I smiled that Rafa could articulate such nice words about a woman who had sent me away so we couldn’t be together. It seemed so long ago now. All of it. So much so that I felt that I could reach my hand and put it on top of his. That I could touch him. It was all ridiculous. Time was ridiculous. I was angry at myself for being so paralyzed over something that had stopped us so much already.
So, I laughed. I laughed first softly and then loudly, so much so that I think a couple of tables nearby turned to look at me. Rafa joined with a chuckle.
“You’re even crazier now than you were before.”
“It’s just all so . . . ” I exhaled. “I can’t believe it.”

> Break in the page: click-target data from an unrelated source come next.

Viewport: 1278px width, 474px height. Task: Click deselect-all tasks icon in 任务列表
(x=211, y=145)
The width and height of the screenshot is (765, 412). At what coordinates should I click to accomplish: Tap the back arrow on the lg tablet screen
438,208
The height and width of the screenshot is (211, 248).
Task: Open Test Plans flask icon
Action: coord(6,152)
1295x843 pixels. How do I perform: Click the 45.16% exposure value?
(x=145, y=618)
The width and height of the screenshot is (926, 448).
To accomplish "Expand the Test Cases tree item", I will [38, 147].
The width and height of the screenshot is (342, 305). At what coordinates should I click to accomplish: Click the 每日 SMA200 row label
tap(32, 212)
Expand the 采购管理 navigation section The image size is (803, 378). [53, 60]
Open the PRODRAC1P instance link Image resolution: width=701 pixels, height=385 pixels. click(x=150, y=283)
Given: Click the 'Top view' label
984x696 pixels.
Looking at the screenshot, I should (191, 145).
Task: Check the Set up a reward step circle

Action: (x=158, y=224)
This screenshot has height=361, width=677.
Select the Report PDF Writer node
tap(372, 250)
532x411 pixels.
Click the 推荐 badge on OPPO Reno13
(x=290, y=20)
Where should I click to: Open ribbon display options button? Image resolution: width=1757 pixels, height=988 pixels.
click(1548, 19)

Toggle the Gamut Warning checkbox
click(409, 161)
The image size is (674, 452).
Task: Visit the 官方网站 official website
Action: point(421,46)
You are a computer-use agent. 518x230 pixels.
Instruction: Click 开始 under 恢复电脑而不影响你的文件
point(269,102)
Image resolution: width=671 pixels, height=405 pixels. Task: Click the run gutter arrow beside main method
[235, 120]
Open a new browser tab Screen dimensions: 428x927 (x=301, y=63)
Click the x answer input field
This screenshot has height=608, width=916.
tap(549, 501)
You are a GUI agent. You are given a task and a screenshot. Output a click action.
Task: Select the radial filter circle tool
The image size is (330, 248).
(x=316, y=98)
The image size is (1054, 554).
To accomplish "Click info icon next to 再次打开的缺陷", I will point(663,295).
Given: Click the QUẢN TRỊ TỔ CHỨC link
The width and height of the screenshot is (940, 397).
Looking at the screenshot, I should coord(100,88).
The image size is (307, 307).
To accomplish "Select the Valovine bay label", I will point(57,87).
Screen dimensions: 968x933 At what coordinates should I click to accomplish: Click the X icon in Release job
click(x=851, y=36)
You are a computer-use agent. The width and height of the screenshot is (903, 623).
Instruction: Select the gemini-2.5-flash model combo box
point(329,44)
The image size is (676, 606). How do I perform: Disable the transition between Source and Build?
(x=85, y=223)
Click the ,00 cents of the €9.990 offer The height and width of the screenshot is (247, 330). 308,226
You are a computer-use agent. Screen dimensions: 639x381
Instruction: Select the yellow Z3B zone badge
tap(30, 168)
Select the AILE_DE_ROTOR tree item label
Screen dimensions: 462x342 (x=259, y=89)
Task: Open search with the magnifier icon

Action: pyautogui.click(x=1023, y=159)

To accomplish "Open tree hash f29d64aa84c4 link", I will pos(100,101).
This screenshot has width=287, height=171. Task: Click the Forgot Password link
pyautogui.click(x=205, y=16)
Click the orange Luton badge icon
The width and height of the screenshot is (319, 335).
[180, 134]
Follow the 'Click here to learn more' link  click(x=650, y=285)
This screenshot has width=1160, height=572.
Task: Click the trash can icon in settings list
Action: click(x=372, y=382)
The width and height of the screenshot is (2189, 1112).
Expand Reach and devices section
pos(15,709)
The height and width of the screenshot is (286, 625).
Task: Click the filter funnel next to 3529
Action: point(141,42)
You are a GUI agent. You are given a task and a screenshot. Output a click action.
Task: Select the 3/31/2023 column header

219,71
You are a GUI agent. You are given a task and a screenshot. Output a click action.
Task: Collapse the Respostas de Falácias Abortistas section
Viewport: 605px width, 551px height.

Rafa’s eyes watered up. He laughed again and wiped one of his eyes with his index finger.
“I’m an idiot,” I said, with my eyes watered up too. Both our eyes were teary and we said nothing. We were used to leaving things unsaid.
He touched my shoulder. My skin burned.
“Hey, we’re here, cierto? That has to count, right? What do you want to eat? My treat. Maybe when you talk to your abuela you can see if she finally likes me.”
“She probably already knows,” I said, putting one of the peppers in my mouth and opening the menu again. “That woman knows everything.”